Excerpt
* start *
File 0004-dig-first-round-of-refinement-to-dig.patch of Package b4

From: Konstantin Ryabitsev <konstantin@linuxfoundation.org>
Date: Tue, 14 Oct 2025 16:55:05 -0400
Subject: dig: first round of refinement to dig
References: dig-support
Git-repo: https://git.kernel.org/pub/scm/utils/b4/b4.git
Git-commit: 3ae277e9c7dd3e1df61a14884aabdd5834ad1201
Patch-mainline: yes

Lots of changes:

- filter search result to only match what is before the commit date,
because after that date we're likely to get false-positives from
cherry-picks and backports
- output a single "most likely came from here" link to stdout, so people
can pass this to pipes
- add a -a switch that will dig deeper and try to find all previous
revisions of that series, whether or not the patch showed up there or
not

Signed-off-by: Konstantin Ryabitsev <konstantin@linuxfoundation.org>
Signed-off-by: Jiri Slaby <jslaby@suse.cz>
---
 src/b4/__init__.py |  49 ++++++++++-
 src/b4/command.py  |   4 +
 src/b4/dig.py      | 203 ++++++++++++++++++++++++++++++++-------------
 3 files changed, 197 insertions(+), 59 deletions(-)

diff --git a/src/b4/__init__.py b/src/b4/__init__.py
index b6eab255103f..2b7ba1d59797 100644
--- a/src/b4/__init__.py
+++ b/src/b4/__init__.py
@@ -37,6 +37,8 @@ from pathlib import Path
 from contextlib import contextmanager
 from typing import Optional, Tuple, Set, List, BinaryIO, Union, Sequence, Literal, Iterator, Dict
 
+from email.message import EmailMessage
+
 from email import charset
 
 charset.add_charset('utf-8', None)
@@ -505,7 +507,9 @@ class LoreSeries:
     complete: bool = False
     has_cover: bool = False
     partial_reroll: bool = False
-    subject: str
+    subject: Optional[str] = None
+    fromname: Optional[str] = None
+    fromemail: Optional[str] = None
     indexes: Optional[List[Tuple[str, str]]] = None
     base_commit: Optional[str] = None
     change_id: Optional[str] = None
@@ -524,6 +528,7 @@ class LoreSeries:
     def __repr__(self):
         out = list()
         out.append('- Series: [v%s] %s' % (self.revision, self.subject))
+        out.append('  author: %s <%s>' % (self.fromname, self.fromemail))
         out.append('  revision: %s' % self.revision)
         out.append('  expected: %s' % self.expected)
         out.append('  complete: %s' % self.complete)
@@ -542,6 +547,27 @@ class LoreSeries:
 
         return '\n'.join(out)
* end *
Data
* start *
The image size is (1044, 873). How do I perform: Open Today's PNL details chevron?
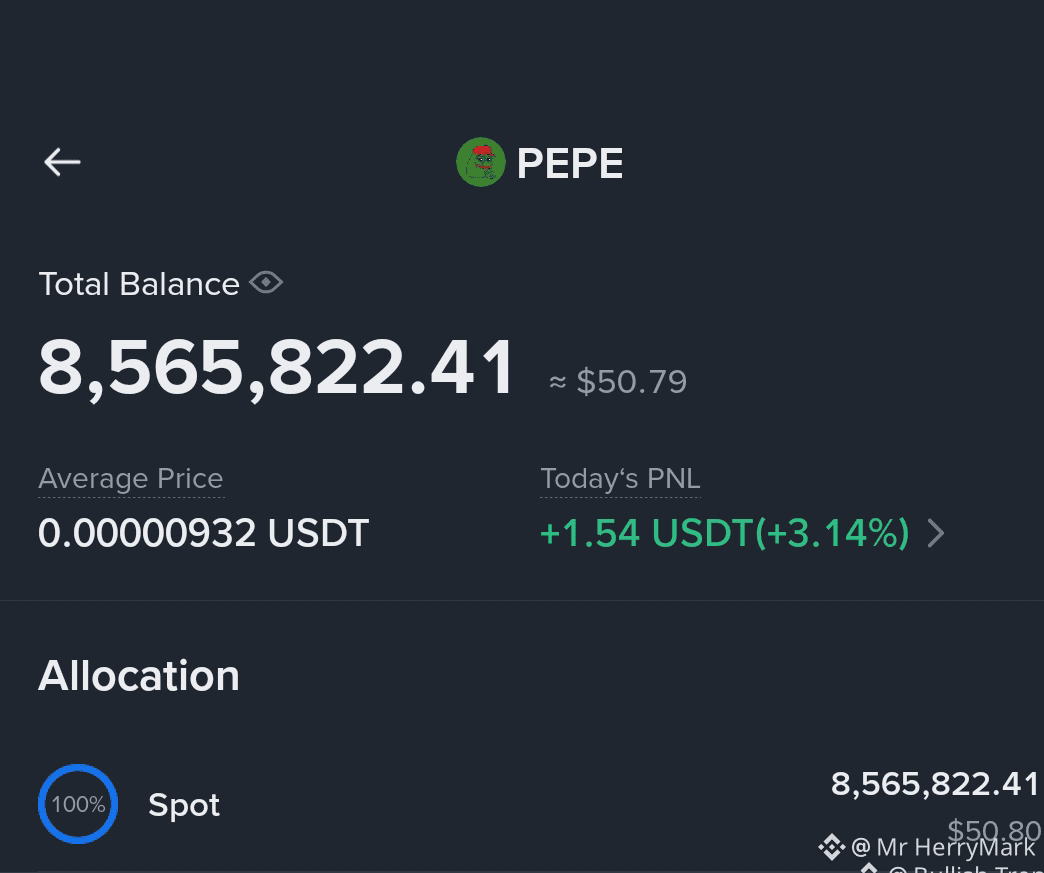pyautogui.click(x=936, y=533)
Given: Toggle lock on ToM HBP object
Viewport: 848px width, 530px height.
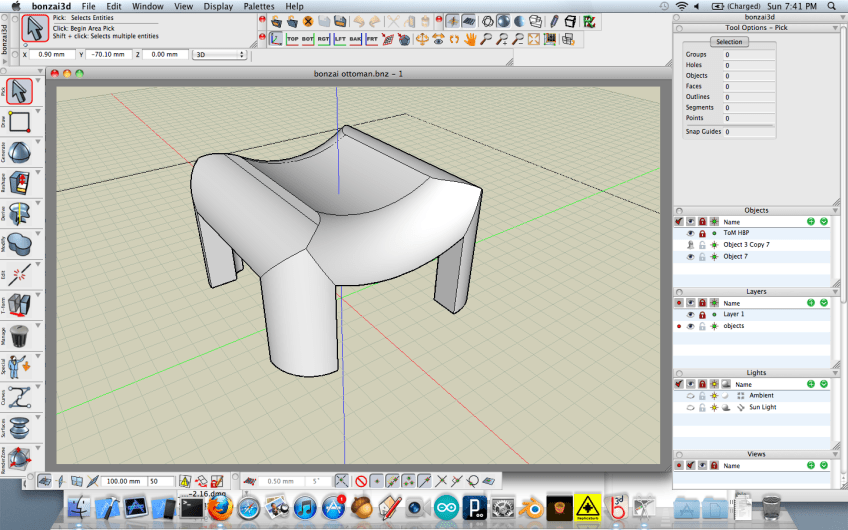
* end *
Problem to solve
In the b4 dig patch, reproduce the passage that starts at the words "out.append('- Series: [v%s]" and runs through "complete: %s' % self.complete)".

Solved problem
out.append('- Series: [v%s] %s' % (self.revision, self.subject))
+        out.append('  author: %s <%s>' % (self.fromname, self.fromemail))
         out.append('  revision: %s' % self.revision)
         out.append('  expected: %s' % self.expected)
         out.append('  complete: %s' % self.complete)